SOURCE PASSAGE.
┄┄┄┄┄┄┄┄┄┄

Focus on Renovation of Mayor’s Home : Police Chief Testifies at Hedgecock Trial

Times Staff Writer

San Diego Police Chief William Kolender testified Monday that a developer friend of Mayor Roger Hedgecock told him in early 1984 that former J. David & Co. principal Nancy Hoover was willing to remodel the mayor’s house for free.

However, the mayor’s friend and former business partner, developer Michael Turk, told the jury in Hedgecock’s felony retrial that he did not recall making such a comment during a January, 1984, dinner with Kolender, adding that even if he did make the remark, “I’d have been running off at my mouth . . . and it’s certainly not true.”

In addition, defense attorney Oscar Goodman implied that Kolender’s recollection of the conversation may be imprecise because of “one or two” alcoholic drinks that the police chief admitted having at the dinner.

The testimony by Turk and Kolender came as Deputy Dist. Atty. Charles Wickersham neared the end of the prosecution’s case in Hedgecock’s felony conspiracy and perjury retrial. Wickersham, who to date has called 60 prosecution witnesses to testify, said that he expects to conclude his case today, after which Goodman will begin the case for the defense.

The conversation between Kolender and Turk concerning the renovation of Hedgecock’s South Mission Hills house was not introduced as evidence in the mayor’s first trial, which ended last February in a mistrial with the jury deadlocked 11-1 in favor of conviction. Prosecutors learned of the alleged incident after the conclusion of the first case.

┄┄┄┄┄┄┄┄┄┄

SUPPLIED INFORMATION.

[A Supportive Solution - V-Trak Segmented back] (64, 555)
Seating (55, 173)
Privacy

┄┄┄┄┄┄┄┄┄┄

OBJECTIVE.
Continue the news story on the police chief's testimony at the Hedgecock trial, picking up after its last sentence.

ANSWER FOR THE TASK.
Turk’s purported remark about Hedgecock’s house renovation occurred at a Jan. 28, 1984, dinner at Turk’s home, attended by Kolender and police psychologist Michael Mantell, as well as their wives.

During the dinner, the subject of Hedgecock’s house, then in the final stages of an extensive renovation project that began the previous summer, came up, Kolender testified. Asked by Wickersham about Turk’s comments on that topic, Kolender explained that the developer said “something to the effect of, I offered to do the house at cost and Roger said, ‘I don’t need you--Nancy’s going to do it for nothing.’ ”

However, Turk’s recollection of the 20-month-old conversation was considerably less specific than Kolender’s description. Pressed by Wickersham on whether he had, in fact, made such a remark, Turk replied, “I don’t think so. Conceivably, I could have said something like that. But I don’t believe I did.”

“Do you recall making a statement that (Hedgecock) responded to your offer (to remodel the house at cost) by saying, ‘Why should I have you do it when I can have Nancy Hoover do it for nothing?’ ” Wickersham repeated.

“I don’t think I said that,” Turk said. “It’s conceivable I would. But if I did I certainly wasn’t sure. I’m telling you I’m not sure.”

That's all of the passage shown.